Predictive Fitness

We’ve all been to the doctor’s office and gotten a strange reading called BMI, or body mass index. It’s famously inaccurate at predicting people’s health and wellbeing. The height to weight ratio often claims many are obese who clearly aren’t. However, it’s a system designed to categorize mass amounts of people so we can compile data. That doesn’t mean it’s the best way possible though, or that there isn’t another way. Recently, the BMI Scale has been called into question whether it’s an accurate predictor of mortality and disease.

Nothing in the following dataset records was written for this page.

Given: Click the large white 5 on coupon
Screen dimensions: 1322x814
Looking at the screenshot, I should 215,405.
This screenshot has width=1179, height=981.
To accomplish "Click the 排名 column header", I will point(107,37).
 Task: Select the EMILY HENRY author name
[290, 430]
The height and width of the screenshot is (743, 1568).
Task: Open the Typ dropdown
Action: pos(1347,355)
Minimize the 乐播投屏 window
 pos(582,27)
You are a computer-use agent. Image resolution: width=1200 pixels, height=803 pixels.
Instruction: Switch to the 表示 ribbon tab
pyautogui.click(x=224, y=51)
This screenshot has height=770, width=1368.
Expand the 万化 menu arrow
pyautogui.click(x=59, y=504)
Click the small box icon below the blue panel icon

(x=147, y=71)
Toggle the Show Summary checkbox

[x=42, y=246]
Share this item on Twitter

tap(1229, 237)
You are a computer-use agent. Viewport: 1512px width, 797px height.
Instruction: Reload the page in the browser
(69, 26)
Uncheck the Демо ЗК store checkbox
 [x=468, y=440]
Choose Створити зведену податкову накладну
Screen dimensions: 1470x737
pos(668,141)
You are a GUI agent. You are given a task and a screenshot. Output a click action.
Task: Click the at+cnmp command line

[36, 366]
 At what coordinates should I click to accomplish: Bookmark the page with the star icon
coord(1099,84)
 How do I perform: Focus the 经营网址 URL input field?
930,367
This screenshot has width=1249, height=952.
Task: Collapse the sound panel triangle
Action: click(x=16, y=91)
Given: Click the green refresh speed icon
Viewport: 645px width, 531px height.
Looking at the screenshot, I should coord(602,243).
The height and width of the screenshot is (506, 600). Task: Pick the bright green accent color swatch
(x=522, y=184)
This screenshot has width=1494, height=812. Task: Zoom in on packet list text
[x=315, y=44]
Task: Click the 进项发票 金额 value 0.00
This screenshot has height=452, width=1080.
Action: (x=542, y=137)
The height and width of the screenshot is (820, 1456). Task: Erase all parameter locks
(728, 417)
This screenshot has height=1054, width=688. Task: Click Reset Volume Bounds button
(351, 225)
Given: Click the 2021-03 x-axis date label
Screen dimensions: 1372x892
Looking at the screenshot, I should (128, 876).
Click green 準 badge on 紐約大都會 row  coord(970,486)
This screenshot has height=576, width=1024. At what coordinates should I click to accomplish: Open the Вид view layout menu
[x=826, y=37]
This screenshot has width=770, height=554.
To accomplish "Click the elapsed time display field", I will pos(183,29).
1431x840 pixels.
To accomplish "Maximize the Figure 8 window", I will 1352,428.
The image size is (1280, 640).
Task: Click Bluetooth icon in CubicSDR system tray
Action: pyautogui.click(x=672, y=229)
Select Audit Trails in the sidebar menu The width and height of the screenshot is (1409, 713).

If we ditch the body mass index, what else can we look at for predictive numbers for our health? Is there just one number or reading or test that can solve this issue, or like many health issues, is it more complex than figuring out one number? Well, one number is your walking speed. In a large study published in the Journal of America Medical Association, those who walked about 33 minutes per mile were likely to hit their average life expectancy. With faster walkers the change of dying in the next 10 years fell by 12 percent!

At first, this sounds a bit silly. But think of grandparents and parents who have a hard time moving around. Average walking speed is in indicator that you can move confidently, react to the ground and other objects and have some cardiovascular fitness. I frequently talk about the benefits of walking, add this to the reasons to walk more.

Another simple measure of longevity or health is grip strength. Squeeze this meter as hard as you can and if you can produce some force, it looks good for you lifespan. Grip strength is correlated with total body strength, so if you’ve done some working out, it’ll probably show on the grip-meter.

Yesterday, I read about a new way we can predict health. This study claims that the ability to do a push up can predict heart disease. Stefanos Kales, a Harvard Medical School professor, looked closely at firefighters and heart disease. He concluded that push up capacity was associated with decreased of cardiovascular disease.

Are any of these methods perfect? No. But people are pushing to make some changes to stop relying on BMI as a health predictor. These newer methods empower you. With BMI you get a number that you can’t do much about besides try to lose weight, which is a vague and difficult task for many. If we get people to focus on performance, like walking faster, building functional strength and doing push ups, we can empower people to take charge of their lives instead of being subjected to a silly BMI number.